Originally conceived as a philosophical think piece of industrial design, Dieter Ram’s 10 principles of good design are applied across all disciplines of design. It has, in fact, been cited as inspiration for the design of many Apple products, for example.

For the next few weeks, we’ll explore all 10 principles and how they relate to digital design. In the first installment of this 5-part series, we’ll look at the following 2 principles:

  • Good design is aesthetic
  • Good design is as little design as possible

1. Good Design is Aesthetic

According to Rams, aesthetic design is characterised by clean lines, simple forms, and uncluttered surfaces. Not only is the aesthetic quality of a product integral to its usefulness, this principle also asserts that only well-executed products can be beautiful.

We’ve come to know Apple products and digital experiences as exquisitely minimal. It’s said that the Apple design philosophy is inspired by Dieter Ram’s 10 Principles of Good Design.

When talking about something aesthetic it doesn’t apply strictly to the set of colours, typography, and sizes of the visual components but to the execution of the set of elements that define the product.

Imagine giving the exact same baking ingredients and decorating instructions to a novice and a seasoned pastry chef. Both follow the fundamental steps to yield the same product and taste, but the seasoned pastry chef will present the more aesthetic cake. It’s often in the finer techniques and details – the chef’s execution – that yields the more aesthetic results. 

In the early 2000s and 2010s, thought leadership behind digital design began to prioritize stronger aesthetic considerations. Designing for emotional appeal and engagement became as important as building functional layouts that organized displays of information.
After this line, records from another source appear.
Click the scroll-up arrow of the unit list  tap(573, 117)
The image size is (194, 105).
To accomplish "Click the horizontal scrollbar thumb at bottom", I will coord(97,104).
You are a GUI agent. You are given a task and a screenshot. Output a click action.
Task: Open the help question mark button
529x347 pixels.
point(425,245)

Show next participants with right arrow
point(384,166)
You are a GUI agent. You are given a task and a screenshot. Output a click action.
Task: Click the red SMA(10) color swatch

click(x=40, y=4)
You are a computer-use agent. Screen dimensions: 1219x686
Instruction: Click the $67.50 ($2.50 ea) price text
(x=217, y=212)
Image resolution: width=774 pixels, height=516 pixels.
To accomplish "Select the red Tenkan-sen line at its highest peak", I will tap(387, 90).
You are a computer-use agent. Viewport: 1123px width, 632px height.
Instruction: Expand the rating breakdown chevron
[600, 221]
While beauty is subjective, aesthetic execution is a critical component of any experiences that are deemed user-friendly and engaging to its audience. In the context of UX/UI design, the principle of good design being aesthetic means that the design should aim to create a harmonious balance between form and function. The design should be visually appealing, but it should also be intuitive and easy to use – form follows function. 

The best guitar is the one that makes you want to pick it up and play it – unattributed

Apple’s design philosophy has established itself as an influential school of thought that is both studied, admired, and aspired to by practicing designers across industries.

The Takeaway
Good aesthetics require strong execution skills, and skills can be studied, sharpened and refined. 
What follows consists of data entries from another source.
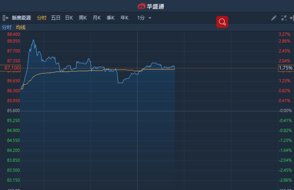
Task: Select the 年K chart tab
Action: point(125,18)
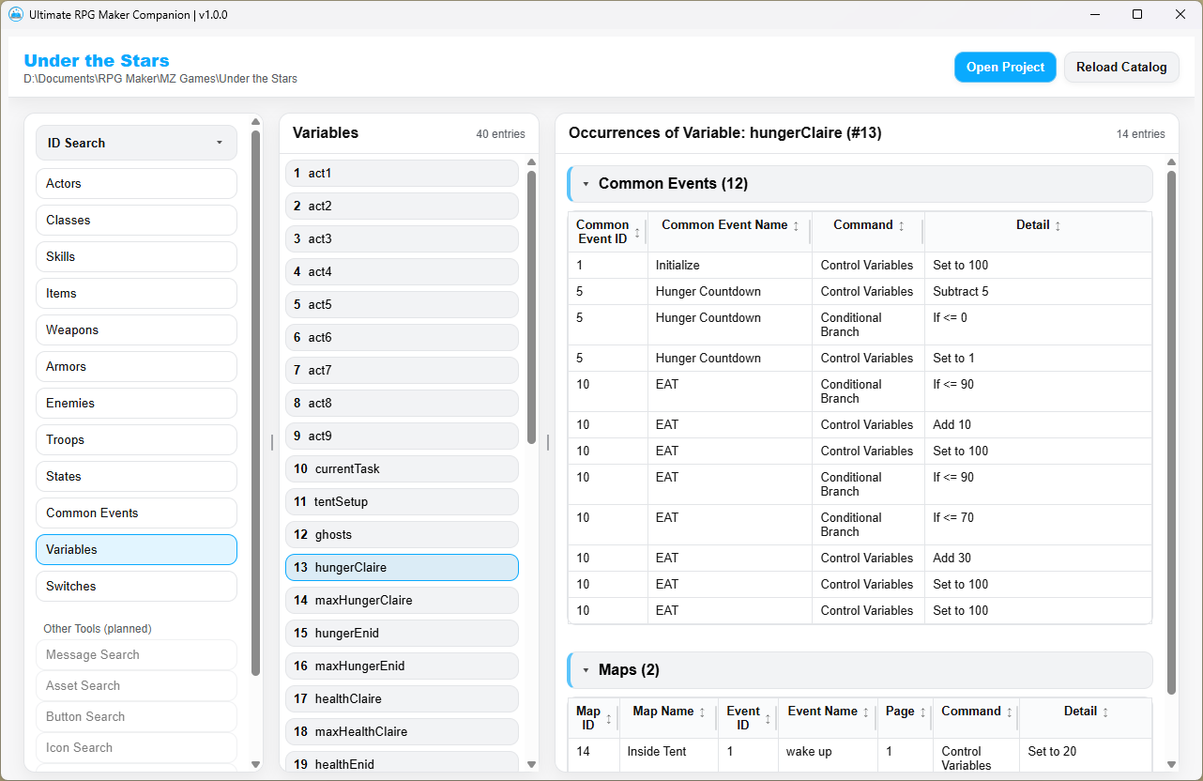
Task: Collapse the Common Events (12) section
Action: (586, 184)
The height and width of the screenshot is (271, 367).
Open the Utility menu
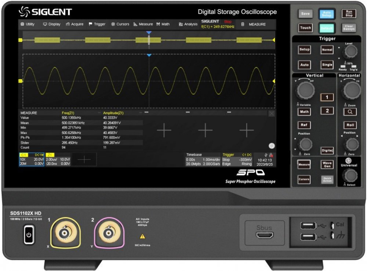(x=28, y=24)
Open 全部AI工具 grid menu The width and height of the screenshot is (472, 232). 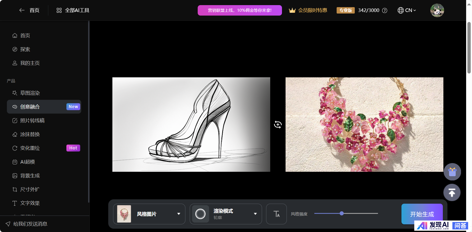73,10
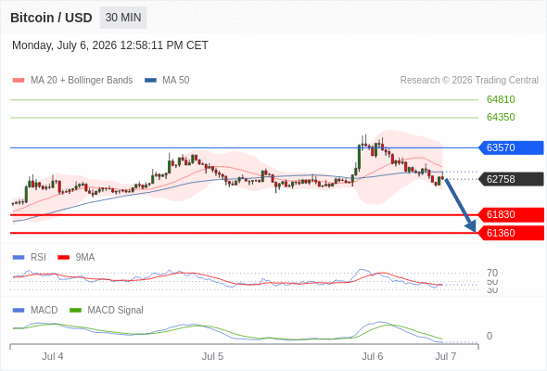547x371 pixels.
Task: Click the 61830 support price tag
Action: 511,214
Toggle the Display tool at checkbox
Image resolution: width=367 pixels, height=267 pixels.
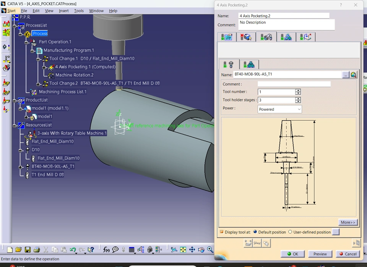(x=222, y=232)
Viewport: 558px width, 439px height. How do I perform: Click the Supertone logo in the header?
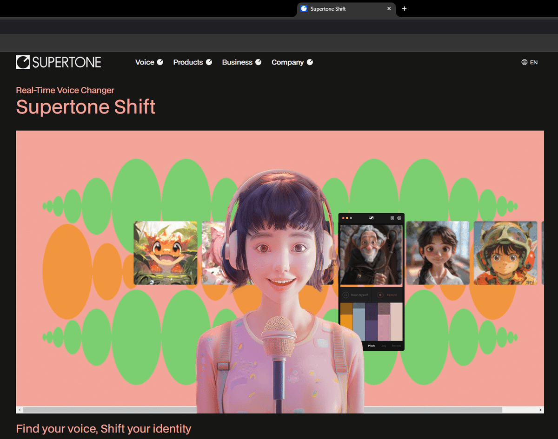point(58,62)
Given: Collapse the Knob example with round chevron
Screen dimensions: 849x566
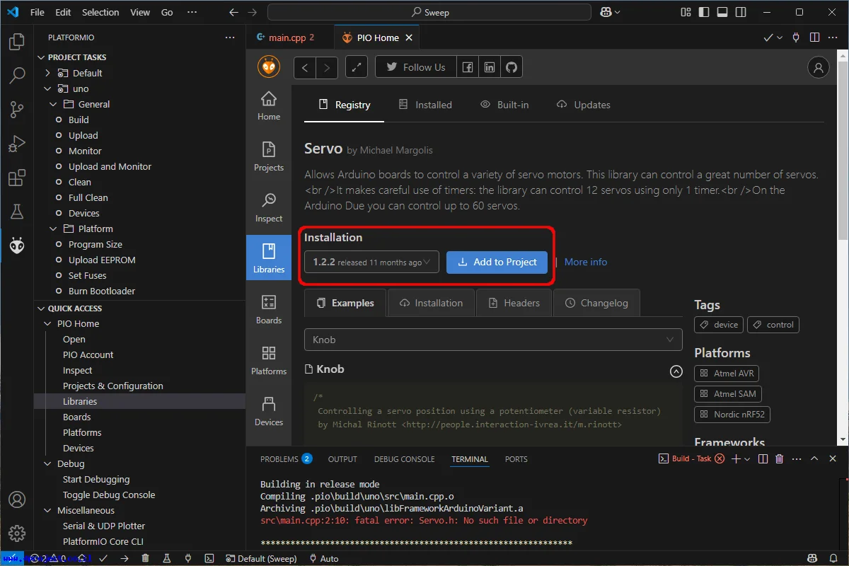Looking at the screenshot, I should tap(676, 371).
2. Good Design is As Little Design as Possible

Another one of Dieter Rams’ principles is, “Good design is as little design as possible.” This principle emphasises the idea that design should be simple, minimal, and stripped of all unnecessary elements.

In the context of UX/UI design, this principle means that designers should aim to create works that are straightforward, uncluttered, and easy to use. The design should not be cluttered with unnecessary elements, but instead should focus on the essential elements that are necessary to achieve the desired user experience.

While each platform has it’s unique visual brand language, both apply the ‘less is more’ design philosophy, resulting in an easy-to-use interface. However, between these two screens, Apple’s UI goes even further, presuming to reduce cognitive load at any given point throughout the user’s experience.

Each UI screen above clearly aim to create a design that is minimal, with simple, easy-to-understand icons and intuitive navigation. They’re not cluttered with unnecessary buttons, menus, or other elements that might confuse the user or detract from the overall experience.

The idea behind this principle is that less is more, and that good design should prioritise simplicity and functionality over flashiness or complexity. By focusing on creating designs that are simple, minimal, and easy to use, designers can produce outcomes that are more likely to provide a positive and engaging user experience.


The Takeaway
By focusing on the essential elements and eliminating all which is unnecessary, designers can build projects that are both aesthetically pleasing and functional, delivering a user experience that is both satisfying and enjoyable.